What is expected. Please extract every line below that contains the word "modulių", treating uppercase and lowercase as different.
[start of Record set]
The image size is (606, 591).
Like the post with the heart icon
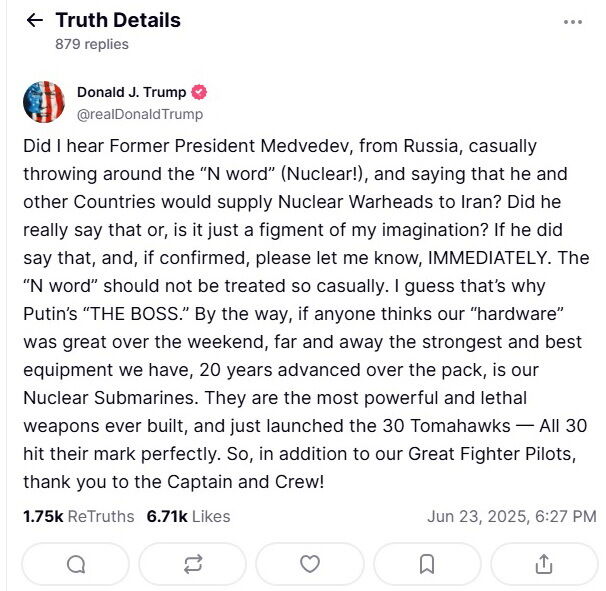310,565
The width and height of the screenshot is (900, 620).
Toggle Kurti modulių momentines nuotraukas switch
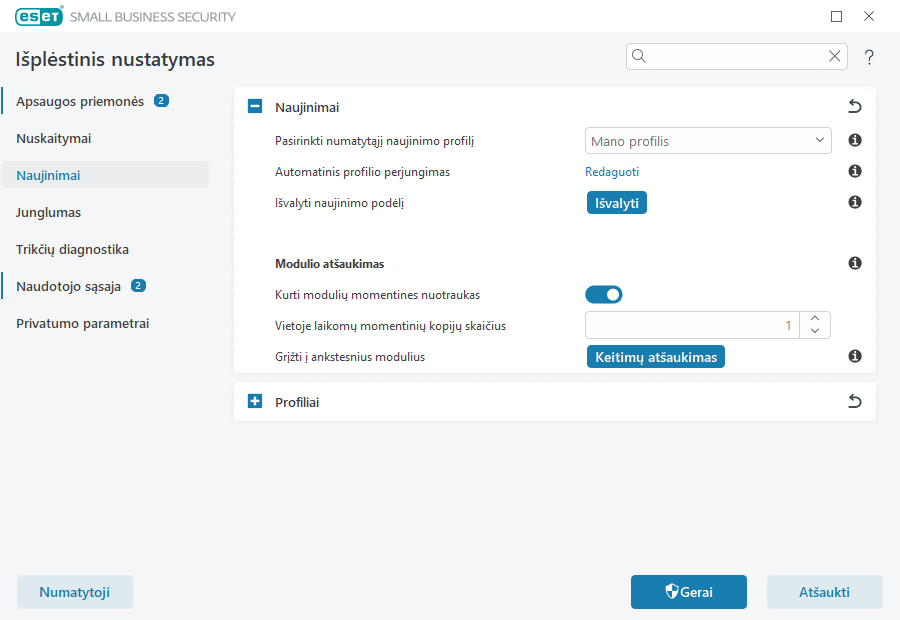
[end of Record set]
Expected answer.
Toggle Kurti modulių momentines nuotraukas switch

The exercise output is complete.